** begin Source excerpt **
Between 1913 and 1923, Le Sidaner made several trips to Britanny, visiting the picturesque towns on the French Northwest coast, and repeatedly returning to Pont-Aven, which had been a popular artist colony since Paul Gauguin, Émile Bernard and Sérusier had worked there two decades earlier. The present painting, executed in 1915, shows the stone bridge over the Aven River in the town’s centre. The street and roofs are dusted with a thin layer of snow, and the only hints of people’s presence are a single lit up shop-window and a street lantern further down the road. The painting is executed with a Pointillist brush in powdery, crepuscular tones, masterfully capturing the moment of the day, when all contours start to dissolve in the twilight.
** end Source excerpt **
Request 1
Render the records as a numbered list, starting at the line containing "Where should I" and running down to the end of the records, leaving out blank lines and pictures.
The text and the records have no connection to each other.
** begin Excerpted records **
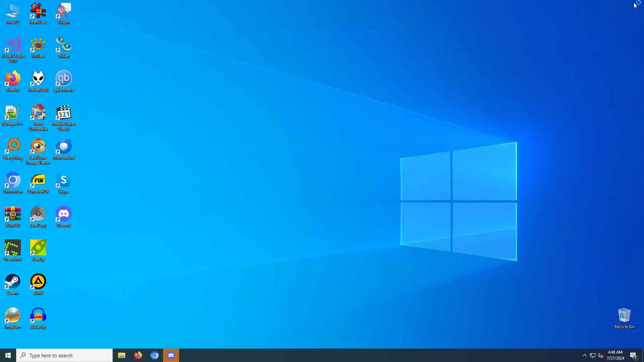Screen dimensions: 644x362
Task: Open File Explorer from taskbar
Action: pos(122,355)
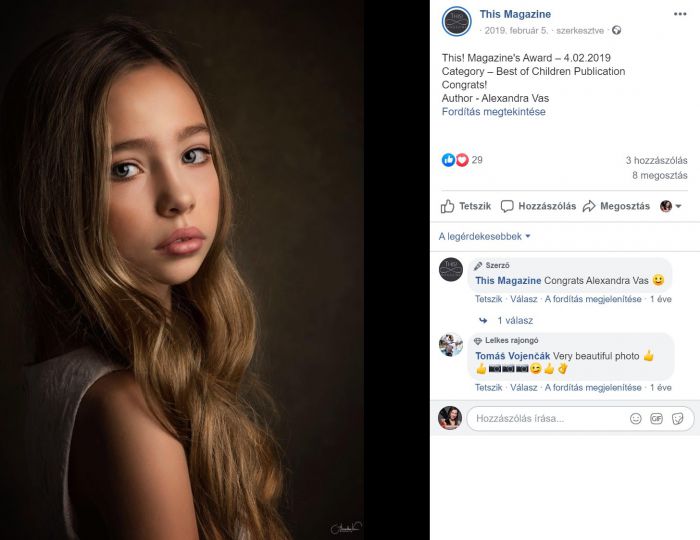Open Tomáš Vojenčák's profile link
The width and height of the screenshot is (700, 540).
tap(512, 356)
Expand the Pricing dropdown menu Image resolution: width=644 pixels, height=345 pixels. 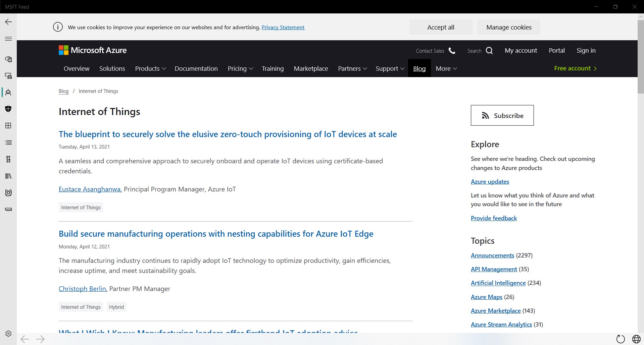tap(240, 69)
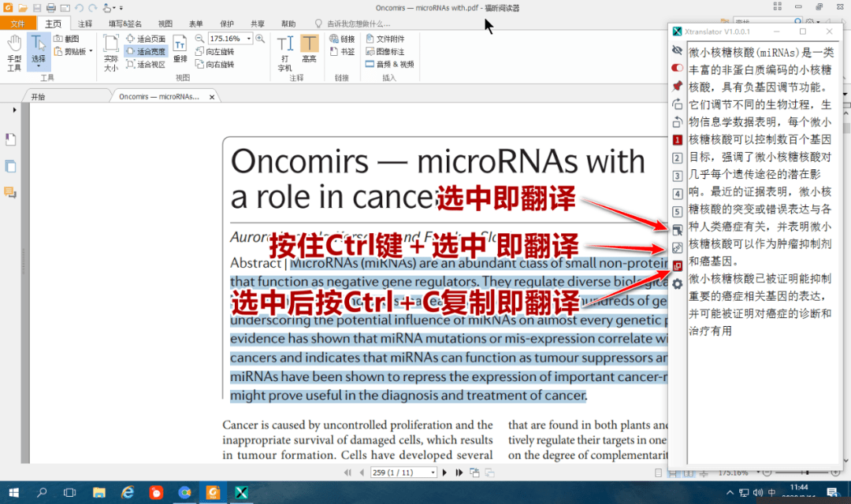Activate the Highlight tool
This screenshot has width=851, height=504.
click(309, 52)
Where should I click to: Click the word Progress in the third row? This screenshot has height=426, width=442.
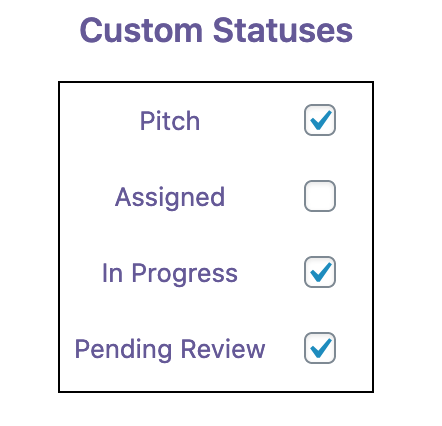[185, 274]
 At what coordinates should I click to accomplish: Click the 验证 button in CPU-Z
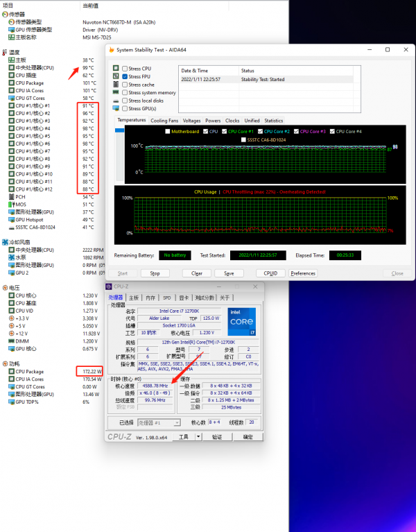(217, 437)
** end Excerpted records **
Request 2
Answer these questions from the passage on Le Sidaner's painting of Pont-Aven.
(a) In what year was the painting executed?
(b) Which river does the stone bridge in the painting cross?
(c) What kind of brush is the painting executed with?

Worked solution 1
1. Where should I click to: Click the word Progress in the third row? This screenshot has height=426, width=442.
2. [185, 274]
3.  At what coordinates should I click to accomplish: Click the 验证 button in CPU-Z
4. (217, 437)

Worked solution 2
(a) 1915
(b) The Aven River
(c) A Pointillist brush